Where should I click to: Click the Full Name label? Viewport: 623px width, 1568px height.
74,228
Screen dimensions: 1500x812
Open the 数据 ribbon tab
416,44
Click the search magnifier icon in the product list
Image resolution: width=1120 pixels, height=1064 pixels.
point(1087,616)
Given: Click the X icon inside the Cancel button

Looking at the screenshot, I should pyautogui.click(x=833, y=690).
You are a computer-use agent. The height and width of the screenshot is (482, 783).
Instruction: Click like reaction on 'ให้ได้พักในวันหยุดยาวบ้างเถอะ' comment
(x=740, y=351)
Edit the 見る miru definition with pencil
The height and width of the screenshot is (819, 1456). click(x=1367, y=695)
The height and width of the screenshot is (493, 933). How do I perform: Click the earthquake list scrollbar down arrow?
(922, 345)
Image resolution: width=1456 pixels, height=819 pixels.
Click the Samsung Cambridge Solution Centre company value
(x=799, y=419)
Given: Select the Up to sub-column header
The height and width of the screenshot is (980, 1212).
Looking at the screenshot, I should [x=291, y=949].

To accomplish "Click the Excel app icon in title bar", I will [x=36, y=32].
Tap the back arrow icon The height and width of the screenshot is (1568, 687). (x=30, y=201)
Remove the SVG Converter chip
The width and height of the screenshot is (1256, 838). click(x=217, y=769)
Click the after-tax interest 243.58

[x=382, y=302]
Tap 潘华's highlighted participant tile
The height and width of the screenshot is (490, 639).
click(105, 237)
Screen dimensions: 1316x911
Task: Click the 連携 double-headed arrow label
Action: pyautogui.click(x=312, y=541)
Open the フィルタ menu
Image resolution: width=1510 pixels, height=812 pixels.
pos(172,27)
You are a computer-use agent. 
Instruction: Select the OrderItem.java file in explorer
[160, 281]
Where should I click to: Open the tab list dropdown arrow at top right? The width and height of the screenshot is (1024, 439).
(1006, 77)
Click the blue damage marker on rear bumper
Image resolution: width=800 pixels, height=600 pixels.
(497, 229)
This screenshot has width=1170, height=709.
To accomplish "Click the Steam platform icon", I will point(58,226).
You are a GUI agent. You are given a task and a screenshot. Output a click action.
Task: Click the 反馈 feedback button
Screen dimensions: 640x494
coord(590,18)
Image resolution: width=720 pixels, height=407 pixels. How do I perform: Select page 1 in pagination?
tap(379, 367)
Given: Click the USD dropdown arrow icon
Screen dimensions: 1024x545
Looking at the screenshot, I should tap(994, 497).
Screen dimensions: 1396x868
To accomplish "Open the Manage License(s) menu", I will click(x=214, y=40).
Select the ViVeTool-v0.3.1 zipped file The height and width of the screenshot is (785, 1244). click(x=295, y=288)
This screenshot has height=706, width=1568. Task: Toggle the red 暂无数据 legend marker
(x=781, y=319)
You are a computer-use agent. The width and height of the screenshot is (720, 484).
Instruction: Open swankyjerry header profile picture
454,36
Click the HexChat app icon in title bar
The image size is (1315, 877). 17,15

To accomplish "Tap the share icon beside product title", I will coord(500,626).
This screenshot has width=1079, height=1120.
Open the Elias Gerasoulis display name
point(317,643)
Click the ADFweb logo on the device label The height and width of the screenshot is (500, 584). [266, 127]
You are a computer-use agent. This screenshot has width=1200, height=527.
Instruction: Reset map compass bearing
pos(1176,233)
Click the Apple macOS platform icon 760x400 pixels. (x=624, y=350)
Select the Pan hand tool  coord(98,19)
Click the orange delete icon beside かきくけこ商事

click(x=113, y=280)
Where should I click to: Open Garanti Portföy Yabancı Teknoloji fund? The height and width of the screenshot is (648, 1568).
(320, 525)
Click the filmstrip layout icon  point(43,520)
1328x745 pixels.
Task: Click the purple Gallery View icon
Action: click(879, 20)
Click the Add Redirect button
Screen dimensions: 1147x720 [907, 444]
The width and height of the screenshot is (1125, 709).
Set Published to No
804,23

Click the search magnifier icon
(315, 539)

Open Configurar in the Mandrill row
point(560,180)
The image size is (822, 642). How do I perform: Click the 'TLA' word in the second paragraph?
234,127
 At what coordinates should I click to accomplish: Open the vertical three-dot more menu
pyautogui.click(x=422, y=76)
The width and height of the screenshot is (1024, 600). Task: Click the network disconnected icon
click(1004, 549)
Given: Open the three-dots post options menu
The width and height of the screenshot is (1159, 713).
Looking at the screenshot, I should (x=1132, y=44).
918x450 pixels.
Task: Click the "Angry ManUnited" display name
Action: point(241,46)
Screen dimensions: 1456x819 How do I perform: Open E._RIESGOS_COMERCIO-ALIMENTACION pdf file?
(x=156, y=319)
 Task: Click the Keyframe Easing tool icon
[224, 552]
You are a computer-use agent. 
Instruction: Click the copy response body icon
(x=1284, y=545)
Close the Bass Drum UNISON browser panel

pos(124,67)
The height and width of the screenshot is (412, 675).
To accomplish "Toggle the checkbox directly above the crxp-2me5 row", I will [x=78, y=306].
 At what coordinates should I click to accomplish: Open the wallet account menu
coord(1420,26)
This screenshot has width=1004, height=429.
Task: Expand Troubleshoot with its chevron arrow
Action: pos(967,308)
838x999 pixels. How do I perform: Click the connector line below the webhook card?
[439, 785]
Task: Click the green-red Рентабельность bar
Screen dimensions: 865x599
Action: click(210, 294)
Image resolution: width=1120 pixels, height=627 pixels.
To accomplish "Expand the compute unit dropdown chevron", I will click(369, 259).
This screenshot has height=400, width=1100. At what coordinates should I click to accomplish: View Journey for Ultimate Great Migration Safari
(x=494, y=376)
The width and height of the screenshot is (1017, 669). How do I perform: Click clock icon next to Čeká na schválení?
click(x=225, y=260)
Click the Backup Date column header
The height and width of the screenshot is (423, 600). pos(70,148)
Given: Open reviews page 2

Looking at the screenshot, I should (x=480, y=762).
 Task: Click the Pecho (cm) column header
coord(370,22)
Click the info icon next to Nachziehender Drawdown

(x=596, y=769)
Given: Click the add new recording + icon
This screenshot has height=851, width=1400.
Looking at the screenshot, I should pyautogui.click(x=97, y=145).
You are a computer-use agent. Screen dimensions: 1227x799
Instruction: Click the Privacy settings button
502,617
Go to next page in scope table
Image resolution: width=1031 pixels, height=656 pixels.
□ □ □ □ □ □ □
Exercise aim → Exactly the lines from the line holding "Given: Click the add new recording + icon" through the close of the listing above make up the answer; include nothing else.

Exercise result →
Given: Click the add new recording + icon
This screenshot has height=851, width=1400.
Looking at the screenshot, I should pyautogui.click(x=97, y=145).
You are a computer-use agent. Screen dimensions: 1227x799
Instruction: Click the Privacy settings button
502,617
Go to next page in scope table
Image resolution: width=1031 pixels, height=656 pixels.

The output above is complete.